The simplest way is to use a fixed image decomposition in which an image is partitioned into equally sized segments. The disadvantage of a fixed partitioning is that blocks usually do not correspond with the visual content of an image. For example, [65] splits an image into nine equally sized subimages, where each subregion is represented by a color histogram. [67] segments the image by a quadtree, and [99] uses a multiresolution representation of each image. [36] also uses a 4 × 4 grid to segment the image. [148] partitions images into three layers, where the first layer is the whole image, the second layer is a 3 × 3 grid, and the third layer is a 5 × 5 grid. A similar approach is proposed by [107], where three levels of a quadtree are used to segment the images. [37] proposes the use of interhierarchical distances measuring the difference between color vectors of a region and its subsegments. [20] uses an augmented color histogram capturing the spatial information between pixels together with the color distribution. In [59], the aim is to combine color and shape invariants for indexing and retrieving images. Color-invariant edges are derived from which shape-invariant features are computed. Then, computational methods are described to combine the color and shape invariants into a unified, high-dimensional histogram for discriminatory object retrieval. [81] proposes the use of color correlograms for image retrieval. Color correlograms integrate the spatial information of colors by expressing the probability that a pixel of color ci lies at a certain distance from a pixel of color cj. It is shown that color correlograms are robust to a change in background, occlusion, and scale (camera zoom). [23] introduces the spatial chromatic histograms, where for every pixel the percentage of pixels having the same color is computed. Further, the spatial information is encoded by baricenter of the spatial distribution and the corresponding deviation.

Region-Based Partitioning

Segmentation is a computational method to assess the set of points in an image which represent one object in the scene. As discussed before, many different computational techniques exist, none of which is capable of handling any reasonable set of real-world images. However, in this case, weak segmentation may be sufficient to recognize an object in a scene. Therefore, in [12], an image representation is proposed providing a transformation from the raw pixel data to a small set of image regions that are coherent in color and texture space. This so-called Blobworld representation is based on segmentation using the expectation-maximization algorithm on combined color and texture features. In the Picasso system [13], a competitive learning clustering algorithm is used to obtain a multiresolution representation of color regions. In this way, colors are represented in the L*u*v* space through a set of 128 reference colors as obtained by the clustering algorithm. [63] proposes a method based on matching feature distributions derived from color ratio gradients. To cope with object cluttering, region-based texture segmentation is applied on the target images prior to the actual image retrieval process. [26] segments the image first into homogeneous regions by split and merge using a color distribution homogeneity condition.
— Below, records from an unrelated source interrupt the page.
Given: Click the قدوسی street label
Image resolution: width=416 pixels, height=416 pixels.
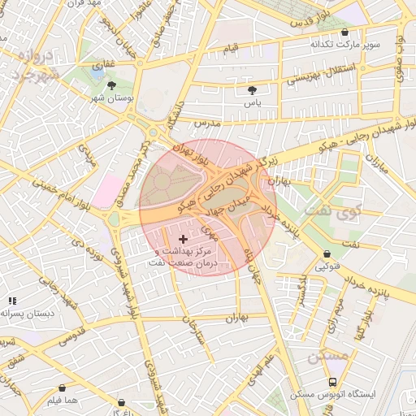Looking at the screenshot, I should pyautogui.click(x=72, y=336).
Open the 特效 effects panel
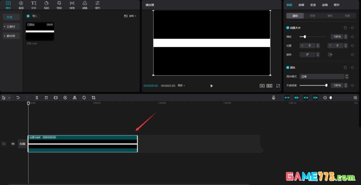Screen dimensions: 361x185 [x=59, y=5]
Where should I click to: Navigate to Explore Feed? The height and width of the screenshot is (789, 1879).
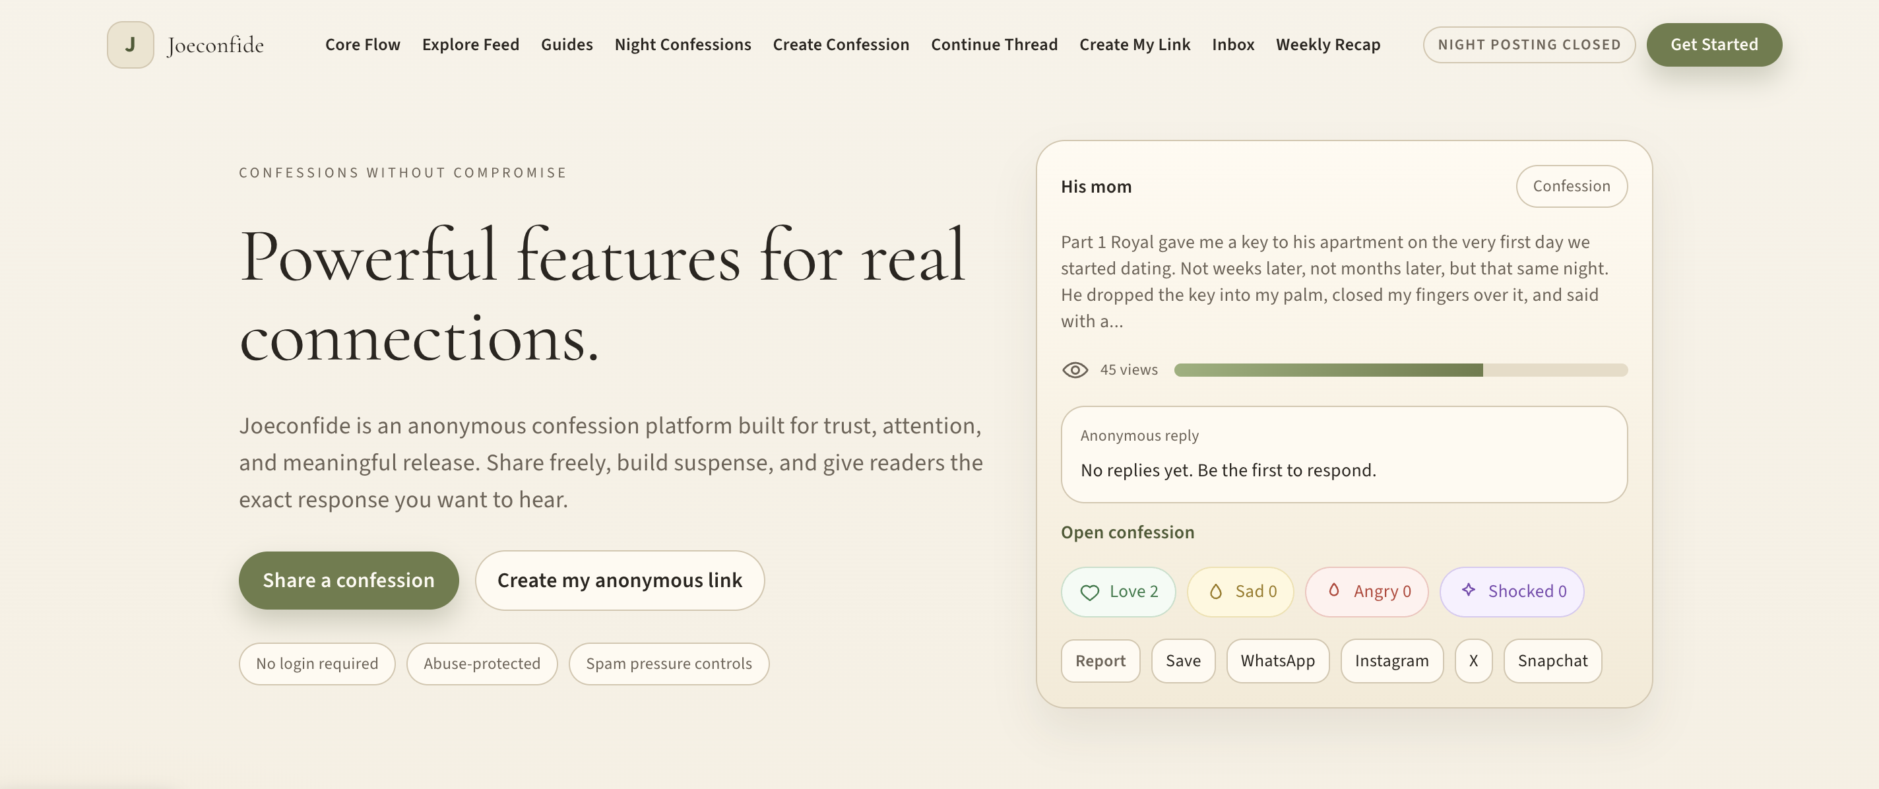point(470,44)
Then, histogram intersection is used to express the degree of similarity between pairs of image regions.

8.4.4. Salient features

As the information of the image is condensed into just a limited number of feature values, the information should be selected with precision for greatest saliency and proven robustness. That is why saliency in [103] is defined as the special points, which survive longest when gradually blurring the image in scale space. Also in [137], lifetime is an important selection criterion for salient points in addition to wiggliness, spatial width, and phase congruency. To enhance the quality of salient descriptions, in [170], invariant and salient features of local patches are considered. In each case, the image is summarized in a list of conspicuous points. In [143], salient and invariant transitions in gray-value images are recorded. Similarly, in [59, 54], photometric invariance is the leading principle in summarizing the image in salient transitions in the image. Salient feature calculations lead to sets of regions or points with known location and feature values capturing their salience.

In [16], first the most conspicuous homogeneous regions in the image are derived and mapped into feature space. Then, expectation-maximization [35] is used to determine the parameters of a mixture of Gaussians to model the distribution of points into the feature space. The means and covariance matrices of these Gaussians, projected on the image plane, are represented as ellipsoids characterized by their center x, their area, eccentricity, and direction. The average values of the color and texture descriptions inside the ellipse are also stored.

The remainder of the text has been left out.